# Electrical and Civil PE Specs Modifications (by 2009 & 2010)



## rcurras (May 7, 2008)

Please, find attached (originally posted by csanped411).

Thanks.

RC.


----------



## Techie_Junkie_PE_LEED_AP (May 7, 2008)

This perplexes me. The WORK EXPERIENCE evaluation seems to punish you for working in the field and NOT spending all your time at a desk in design.

Then, they change the exam format to emphasize the experience you'd get in the field that you might not get at a desk. Am I missing the point? Please tell me if I am.

We are trying to hire new college grads who have taken the FE. Since I work in building construction, we are heavy on work in the field (doing field design for unforseen problems and redesign of stuff someone missed because they spend too much time at a desk and not enough in the field).

However, some recruits balk at field work and want design because 4 years of design counts as 4 years credit, but if you're a field person, you need 4+ years.

Any comments???


----------



## wilheldp_PE (May 7, 2008)

Techie_Junkie PE said:


> However, some recruits balk at field work and want design because 4 years of design counts as 4 years credit, but if you're a field person, you need 4+ years.
> Any comments???


Is this some sort of state or discipline specific requirement? In order to sit for the PE in Kentucky, we had to have the ABET degree, be an EIT, and have 3 years of "progressive engineering experience". It didn't even necessarily have to be under the direct supervision of another PE. There was no requirement for the experience to be desk or field design work, and I doubt it would have made any difference whatsoever if they knew what type of experience it was.


----------



## Techie_Junkie_PE_LEED_AP (May 8, 2008)

I'm not sure if its state specific. NY requires experience to be under a PE and your "sponsor" must sign the work experience verification form. I found it strange also, but this is what a recruit told me.

Depending on how you desribe your experience, as long as your are gaining engineering experience, it shouldn't matter if it is at a desk or in the field, in my opinion.

Personally, I think some consulting firm recruiters might be telling graduates this to "steal" them away making them think the competition's experience is no good.


----------



## csanped411 (May 9, 2008)

Interesting, I just looked at the SC LLR webiste http://www.llr.state.sc.us/POL/Engineers/ and the PDF document for the of 2009 is not there anymore.


----------



## benbo (May 9, 2008)

csanped411 said:


> Interesting, I just looked at the SC LLR webiste http://www.llr.state.sc.us/POL/Engineers/ and the PDF document for the of 2009 is not there anymore.


The most likely explanation is that NCEES sent them the heads up and the morons put it on the website before they were supposed to.

I doubt it is a prank or hack.
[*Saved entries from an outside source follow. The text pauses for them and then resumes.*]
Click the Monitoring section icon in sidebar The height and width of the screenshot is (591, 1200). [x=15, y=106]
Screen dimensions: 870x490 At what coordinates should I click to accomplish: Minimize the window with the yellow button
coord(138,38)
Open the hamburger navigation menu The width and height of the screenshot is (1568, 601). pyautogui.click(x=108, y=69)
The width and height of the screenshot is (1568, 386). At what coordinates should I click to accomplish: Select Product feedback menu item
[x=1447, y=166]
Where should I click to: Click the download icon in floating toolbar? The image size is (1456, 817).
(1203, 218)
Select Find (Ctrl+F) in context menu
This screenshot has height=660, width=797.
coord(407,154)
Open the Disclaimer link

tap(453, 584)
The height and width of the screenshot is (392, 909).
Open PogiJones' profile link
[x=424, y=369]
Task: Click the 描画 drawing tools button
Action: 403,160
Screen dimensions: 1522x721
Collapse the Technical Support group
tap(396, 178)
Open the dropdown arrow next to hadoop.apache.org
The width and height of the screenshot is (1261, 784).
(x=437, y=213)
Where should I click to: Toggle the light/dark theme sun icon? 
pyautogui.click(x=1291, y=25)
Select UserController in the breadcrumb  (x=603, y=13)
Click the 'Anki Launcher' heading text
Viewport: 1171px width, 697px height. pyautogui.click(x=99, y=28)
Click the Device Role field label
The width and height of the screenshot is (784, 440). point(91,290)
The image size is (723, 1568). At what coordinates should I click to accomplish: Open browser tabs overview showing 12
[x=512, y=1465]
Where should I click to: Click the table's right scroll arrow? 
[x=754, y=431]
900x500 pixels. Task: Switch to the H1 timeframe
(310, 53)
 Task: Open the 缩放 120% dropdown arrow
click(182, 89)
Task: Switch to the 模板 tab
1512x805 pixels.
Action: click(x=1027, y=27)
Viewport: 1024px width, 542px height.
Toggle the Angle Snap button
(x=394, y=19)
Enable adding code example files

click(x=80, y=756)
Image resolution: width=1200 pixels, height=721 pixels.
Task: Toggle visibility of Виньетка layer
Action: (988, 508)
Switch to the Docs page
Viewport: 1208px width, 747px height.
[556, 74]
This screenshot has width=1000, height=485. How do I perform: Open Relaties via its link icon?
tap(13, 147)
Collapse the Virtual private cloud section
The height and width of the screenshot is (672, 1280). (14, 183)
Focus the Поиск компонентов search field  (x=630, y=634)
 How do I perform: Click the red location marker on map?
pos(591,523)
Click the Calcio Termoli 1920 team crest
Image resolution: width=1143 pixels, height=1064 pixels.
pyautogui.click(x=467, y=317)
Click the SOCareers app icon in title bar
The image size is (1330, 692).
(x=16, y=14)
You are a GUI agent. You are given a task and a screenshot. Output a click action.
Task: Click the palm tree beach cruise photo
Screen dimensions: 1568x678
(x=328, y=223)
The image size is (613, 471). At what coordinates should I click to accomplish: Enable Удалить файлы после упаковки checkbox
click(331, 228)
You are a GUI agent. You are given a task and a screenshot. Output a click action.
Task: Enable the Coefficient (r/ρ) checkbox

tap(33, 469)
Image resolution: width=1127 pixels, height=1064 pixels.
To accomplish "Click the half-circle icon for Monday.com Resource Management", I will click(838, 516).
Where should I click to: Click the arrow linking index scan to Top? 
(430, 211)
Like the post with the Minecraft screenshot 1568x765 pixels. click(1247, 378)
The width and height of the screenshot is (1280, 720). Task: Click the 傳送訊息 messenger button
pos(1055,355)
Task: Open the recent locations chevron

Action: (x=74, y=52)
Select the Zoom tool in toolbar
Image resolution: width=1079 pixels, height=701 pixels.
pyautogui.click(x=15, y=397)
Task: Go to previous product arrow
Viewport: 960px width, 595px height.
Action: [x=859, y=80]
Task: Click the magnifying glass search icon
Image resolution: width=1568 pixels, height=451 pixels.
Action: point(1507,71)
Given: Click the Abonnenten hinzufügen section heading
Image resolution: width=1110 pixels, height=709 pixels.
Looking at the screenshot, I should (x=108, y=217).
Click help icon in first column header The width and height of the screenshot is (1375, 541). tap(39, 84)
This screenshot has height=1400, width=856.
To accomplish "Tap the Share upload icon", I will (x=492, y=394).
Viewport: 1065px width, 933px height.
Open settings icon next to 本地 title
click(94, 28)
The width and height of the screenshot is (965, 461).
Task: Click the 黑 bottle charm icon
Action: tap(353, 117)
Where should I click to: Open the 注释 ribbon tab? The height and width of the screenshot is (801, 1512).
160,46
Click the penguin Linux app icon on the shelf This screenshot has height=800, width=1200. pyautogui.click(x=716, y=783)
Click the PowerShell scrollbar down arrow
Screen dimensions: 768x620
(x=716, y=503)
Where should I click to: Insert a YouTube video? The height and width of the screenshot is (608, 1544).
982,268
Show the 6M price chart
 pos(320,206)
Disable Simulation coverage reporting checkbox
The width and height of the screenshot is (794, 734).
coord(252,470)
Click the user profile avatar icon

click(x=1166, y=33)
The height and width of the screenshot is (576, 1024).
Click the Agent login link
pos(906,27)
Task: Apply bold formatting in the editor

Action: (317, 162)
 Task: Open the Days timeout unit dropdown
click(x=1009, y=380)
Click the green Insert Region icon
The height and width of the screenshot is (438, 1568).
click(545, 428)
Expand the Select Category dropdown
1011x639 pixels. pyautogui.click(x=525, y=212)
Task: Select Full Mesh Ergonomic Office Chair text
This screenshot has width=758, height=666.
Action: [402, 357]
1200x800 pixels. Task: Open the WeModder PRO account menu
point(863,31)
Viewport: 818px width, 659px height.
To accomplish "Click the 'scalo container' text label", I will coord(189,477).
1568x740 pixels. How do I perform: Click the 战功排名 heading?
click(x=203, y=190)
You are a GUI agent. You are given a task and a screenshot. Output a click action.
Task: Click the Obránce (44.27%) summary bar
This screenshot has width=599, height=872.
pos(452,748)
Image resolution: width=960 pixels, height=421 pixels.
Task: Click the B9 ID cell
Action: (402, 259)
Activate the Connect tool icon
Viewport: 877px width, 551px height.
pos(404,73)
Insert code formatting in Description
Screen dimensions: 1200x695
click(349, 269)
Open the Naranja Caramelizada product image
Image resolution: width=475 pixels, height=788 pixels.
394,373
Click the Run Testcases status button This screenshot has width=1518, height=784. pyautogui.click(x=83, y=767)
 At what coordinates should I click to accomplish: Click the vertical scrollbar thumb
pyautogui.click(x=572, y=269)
And if it is true, it seems too significant to bury.

But who knows.


----------



## IlPadrino (May 9, 2008)

We had heard talk of making examinees choose their depth when registering for the exam... do you all think this will start in 2009 now?


----------



## jdd18vm (May 10, 2008)

IlPadrino said:


> We had heard talk of making examinees choose their depth when registering for the exam... do you all think this will start in 2009 now?


I mentioned this in another post. I can tell you with certainty here in NC (ncbels.org), starting Oct 2009 Civil will have to declare their depths upon registering and starting April 2010 Mechanical and Electrical will have to.

What is interesting is there is a separate statement also reading:

"Effective with the October 2008 Administration, there will be changes to the NCEES exams and exam supporting materials as noted below. CHANGES WILL NOT TAKE EFFECT UNTIL OCTOBER 2008."

There is nothing further "noted below" with respect to the change in format as outlined in this letter. It certainly seems to support the letter. So my question, what this mean or imply for the 2009 Mech/Elect examinees?

John


----------



## busbeepbeep (May 12, 2008)

I wish I could have taken a Power exam only and not have to worry about trying to relearn all the electronics and controls stuff.


----------



## jd_chi02 (May 13, 2008)

Based on the letter what do you'll think the license will say :mellow: ?

John Doe

Licensed Electrical Enginer

or

Licensed Engineer


----------



## halfwing27 (May 28, 2008)

Is there anywhere(any website) I can get the Civil PE Specs Modification?

There is only Electrical PE Specs Modifications.

Please let me know.


----------



## Techie_Junkie_PE_LEED_AP (May 28, 2008)

halfwing27 said:


> Is there anywhere(any website) I can get the Civil PE Specs Modification?There is only Electrical PE Specs Modifications.
> 
> Please let me know.


There probably are none yet. I think Electrical takes effect 6 months earlier than Civil.


----------



## Mike in Gastonia (May 28, 2008)

halfwing27 said:


> Is there anywhere(any website) I can get the Civil PE Specs Modification?There is only Electrical PE Specs Modifications.
> 
> Please let me know.


Not sure what you are talking about? Maybe I'm missing something, but I didn't read anything in there about additional changes to the civil specifications. Only that you have to select your module when you register.

The new civil exam specifications just went into effect.


----------



## Techie_Junkie_PE_LEED_AP (May 28, 2008)

Mike in Gastonia said:


> Not sure what you are talking about? Maybe I'm missing something, but I didn't read anything in there about additional changes to the civil specifications. Only that you have to select your module when you register.
> The new civil exam specifications just went into effect.


Electrical takes effect April 2009 and Civil takes effect October 2009. FE and Mechanical go into effect April 2010. Better read it again in case it pops up on the exam!


----------



## Mike in Gastonia (May 29, 2008)

Techie_Junkie PE said:


> Electrical takes effect April 2009 and Civil takes effect October 2009. FE and Mechanical go into effect April 2010. Better read it again in case it pops up on the exam!


Sorry. I still think I'm right. According to the letter, the Electrical specifications and format of the electrical exam change April of 09. the only thing that changes with civil in October of 09 is that you have to select your module when you register (same thing for FE and Mechanical in April of 10). No where does it say that the "specifications" for civil (or FE or mechanical) are changing. Civil specifications just changed with this past exam. I don't think we're debating semantics here. You guys (I think) are reading that the content of the civil exam is changing. I don't see that.


----------